◆ **WHAT YOU NEED TO DO**
Update the records from the line containing "Task: Like the" through the line containing "coord(49,547)", replacing "banner" with "header" and leaving everything else unchanged. Give only those lines.

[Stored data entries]
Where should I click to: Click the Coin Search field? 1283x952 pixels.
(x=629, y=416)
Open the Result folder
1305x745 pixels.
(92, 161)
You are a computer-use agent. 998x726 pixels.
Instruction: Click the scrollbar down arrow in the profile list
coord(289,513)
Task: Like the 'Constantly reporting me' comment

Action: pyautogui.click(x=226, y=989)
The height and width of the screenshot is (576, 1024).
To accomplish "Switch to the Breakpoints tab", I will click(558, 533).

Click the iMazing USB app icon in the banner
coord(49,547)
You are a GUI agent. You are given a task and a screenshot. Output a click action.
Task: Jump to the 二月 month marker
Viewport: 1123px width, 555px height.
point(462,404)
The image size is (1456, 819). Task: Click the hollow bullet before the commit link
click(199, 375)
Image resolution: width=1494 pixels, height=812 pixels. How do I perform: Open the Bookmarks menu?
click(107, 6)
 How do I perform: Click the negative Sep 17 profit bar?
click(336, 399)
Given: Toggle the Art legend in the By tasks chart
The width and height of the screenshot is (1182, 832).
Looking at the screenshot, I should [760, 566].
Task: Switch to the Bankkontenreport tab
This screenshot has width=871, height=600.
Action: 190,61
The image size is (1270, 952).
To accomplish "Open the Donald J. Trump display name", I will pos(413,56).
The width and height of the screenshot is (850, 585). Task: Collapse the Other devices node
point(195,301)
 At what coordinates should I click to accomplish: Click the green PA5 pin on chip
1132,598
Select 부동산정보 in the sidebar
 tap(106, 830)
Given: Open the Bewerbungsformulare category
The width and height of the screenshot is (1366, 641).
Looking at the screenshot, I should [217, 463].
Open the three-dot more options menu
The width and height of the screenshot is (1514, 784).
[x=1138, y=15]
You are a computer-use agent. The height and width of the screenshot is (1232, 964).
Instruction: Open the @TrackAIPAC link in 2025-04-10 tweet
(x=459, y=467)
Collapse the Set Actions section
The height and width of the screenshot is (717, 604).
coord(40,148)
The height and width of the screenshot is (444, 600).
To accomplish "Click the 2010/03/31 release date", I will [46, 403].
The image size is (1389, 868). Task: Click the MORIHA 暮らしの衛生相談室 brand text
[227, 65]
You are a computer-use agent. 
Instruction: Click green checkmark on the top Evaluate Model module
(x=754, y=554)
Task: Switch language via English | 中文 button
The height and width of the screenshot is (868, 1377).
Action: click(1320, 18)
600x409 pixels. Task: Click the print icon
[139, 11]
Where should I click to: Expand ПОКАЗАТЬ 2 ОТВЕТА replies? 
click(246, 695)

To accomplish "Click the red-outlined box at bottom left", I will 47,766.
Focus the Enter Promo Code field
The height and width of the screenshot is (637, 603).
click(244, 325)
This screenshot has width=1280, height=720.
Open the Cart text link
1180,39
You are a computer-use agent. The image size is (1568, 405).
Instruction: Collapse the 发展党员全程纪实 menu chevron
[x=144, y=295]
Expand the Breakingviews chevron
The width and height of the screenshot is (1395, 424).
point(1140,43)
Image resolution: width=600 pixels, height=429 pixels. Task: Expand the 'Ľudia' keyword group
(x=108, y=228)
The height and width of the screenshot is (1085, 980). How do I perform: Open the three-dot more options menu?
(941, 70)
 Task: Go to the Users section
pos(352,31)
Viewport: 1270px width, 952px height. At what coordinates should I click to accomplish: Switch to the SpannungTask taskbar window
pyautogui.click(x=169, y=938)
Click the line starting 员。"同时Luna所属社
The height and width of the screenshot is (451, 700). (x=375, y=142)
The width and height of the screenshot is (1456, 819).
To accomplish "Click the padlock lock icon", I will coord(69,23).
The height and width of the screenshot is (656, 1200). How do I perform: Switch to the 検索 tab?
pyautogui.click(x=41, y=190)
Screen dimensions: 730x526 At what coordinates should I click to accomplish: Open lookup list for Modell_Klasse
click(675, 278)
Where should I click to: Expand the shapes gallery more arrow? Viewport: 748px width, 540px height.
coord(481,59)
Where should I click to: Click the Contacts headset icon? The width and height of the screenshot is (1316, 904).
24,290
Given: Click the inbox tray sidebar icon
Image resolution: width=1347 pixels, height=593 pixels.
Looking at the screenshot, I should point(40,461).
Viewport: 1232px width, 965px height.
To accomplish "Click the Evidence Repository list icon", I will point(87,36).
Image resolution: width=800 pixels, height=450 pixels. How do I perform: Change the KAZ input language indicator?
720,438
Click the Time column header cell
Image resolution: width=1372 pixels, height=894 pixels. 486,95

◆ **WRITTEN SOLUTION**
Task: Like the 'Constantly reporting me' comment

Action: pyautogui.click(x=226, y=989)
The height and width of the screenshot is (576, 1024).
To accomplish "Switch to the Breakpoints tab", I will click(558, 533).

Click the iMazing USB app icon in the header
coord(49,547)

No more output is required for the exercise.